Required work.
Extract the lines of the records below, copying them without any change, from the start of the records through the line containing "tap(229, 74)". Omit the pictures from your answer.

Item-finding records.
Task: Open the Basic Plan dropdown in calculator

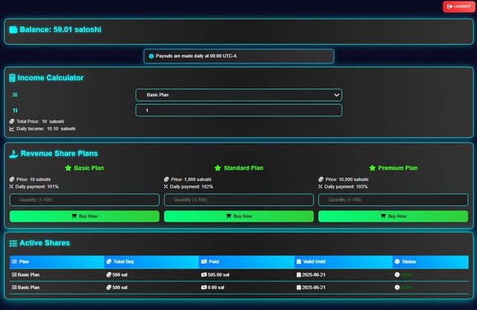Action: [238, 95]
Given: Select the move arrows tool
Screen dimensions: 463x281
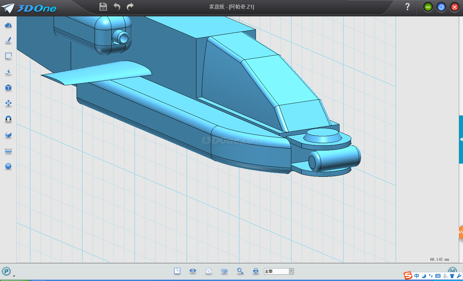Looking at the screenshot, I should tap(8, 103).
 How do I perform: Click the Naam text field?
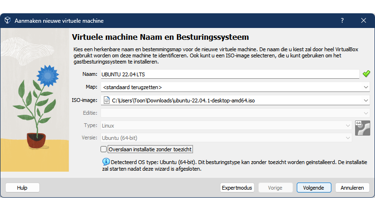tap(229, 74)
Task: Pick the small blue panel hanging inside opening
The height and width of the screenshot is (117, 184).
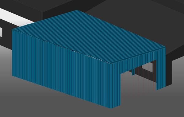Action: click(x=133, y=72)
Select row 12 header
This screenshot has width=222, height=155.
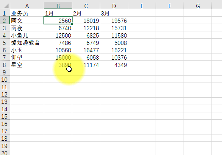[x=5, y=95]

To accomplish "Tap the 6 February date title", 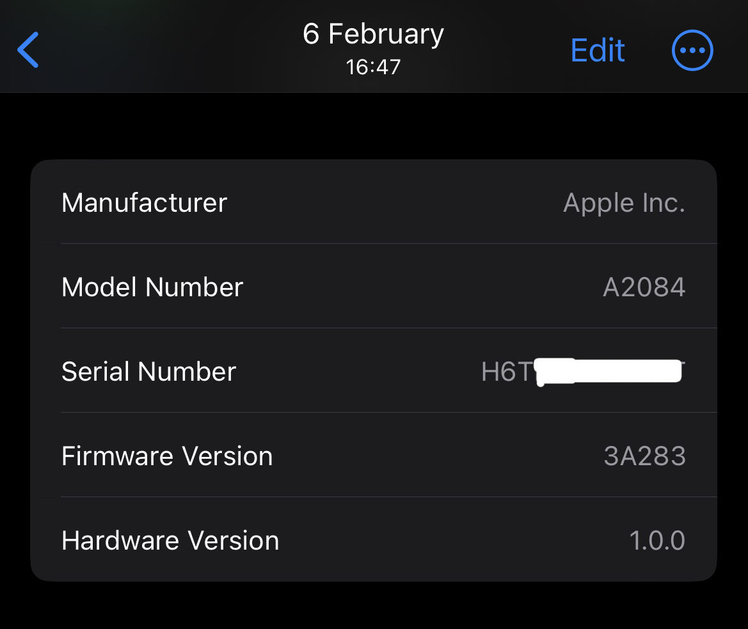I will point(373,34).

Answer to the exercise.
Task: Open the Basic Plan dropdown in calculator

Action: [238, 95]
Given: Select the move arrows tool
Screen dimensions: 463x281
Looking at the screenshot, I should tap(8, 103).
 How do I perform: Click the Naam text field?
tap(229, 74)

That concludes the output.